Not sure if related, but it seems suspect that it could be a similar issue. I am just getting into unRAID and have built a server within the past couple months and have setup my cache pool as BTRFS RAID 1 using 2x1TB Samsung EVO 850s. I bought these large (expensive!) SSDs specifically because I wanted a large cache pool to put torrents and other downloads on so my array disks can be kept spun down, and of course for containers and VMs, all while maintaining minimum foot print and keeping drive bays open for my array data disks. Also, since I'm using such large cache disks where data could potentially reside for a while before being moved to the main array, I wanted to mirror them to avoid potential data loss and downtime if there is a failure. The cache pool is pretty underutilized right now. I have a handful of containers and a few VMs (one active and a couple usually shut off) on there and only using about 20%.

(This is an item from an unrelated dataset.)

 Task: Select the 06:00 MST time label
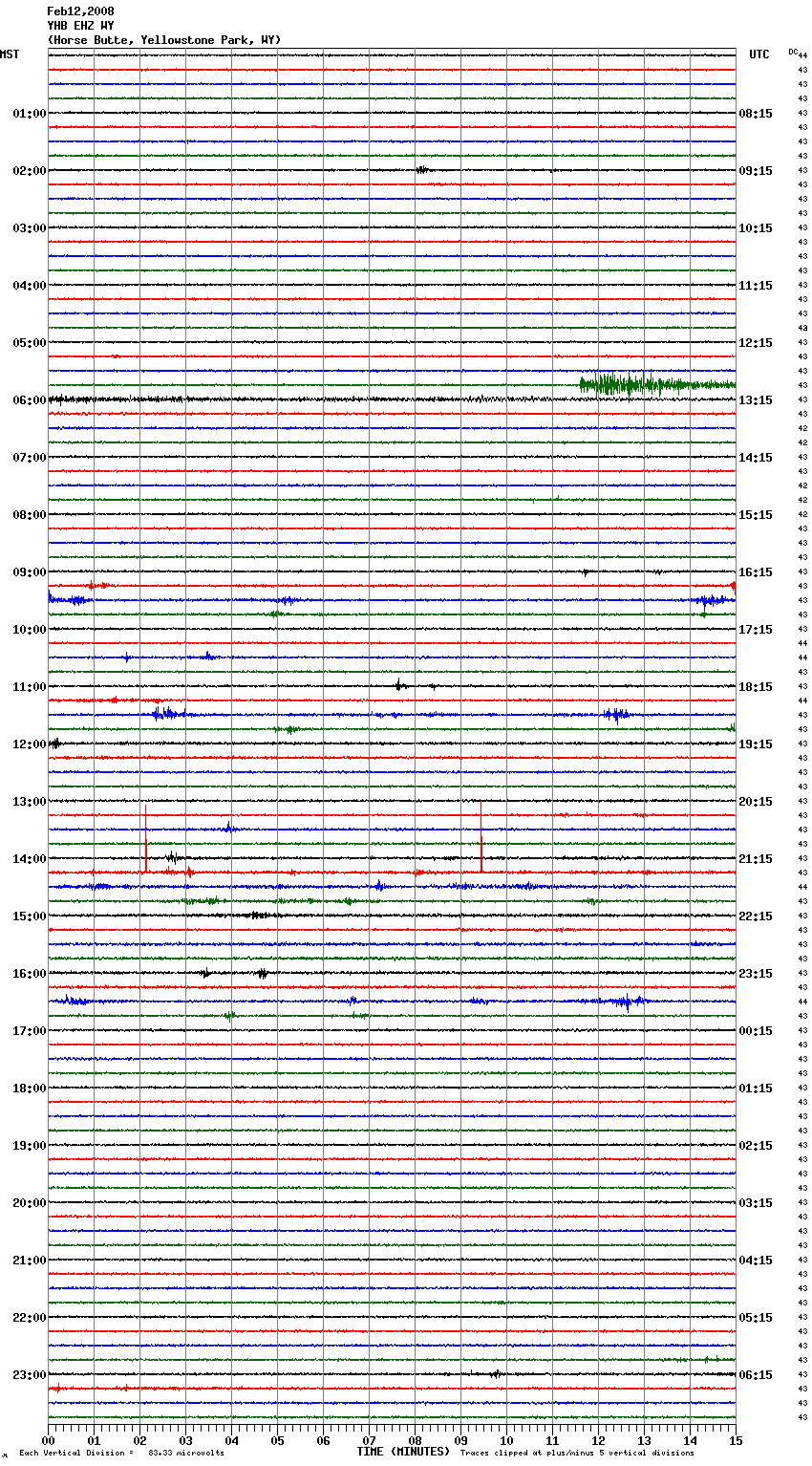(29, 400)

I tried running binhex's rtorrentvpn docker container for torrent downloading and immediately ran into problems. I have the container running in appdata which is of course on the mirrored cache pool, and I also setup a cache only "downloads" share to put the torrents in. Running the container by itself was fine, but as soon as I loaded some torrents I would start getting timeouts from the rutorrent web GUI and, even though initially the torrents would seem ok (hitting 3-400+ kbps), in an hour or less though they would basically die off and barely be able to maintain 5-10 kbps. The initial torrents I put on for testing were a few at ~10gb each, so around 25-30gb of data. The first time it happened it did hose up the unRAID web GUI and SSH as well, making them extremely slow, but I was able to get the server to reboot eventually. After that I continued to run into the torrents slowing down to nearly 0 issue, but at least it never caused a complete hang of unRAID itself like the first time.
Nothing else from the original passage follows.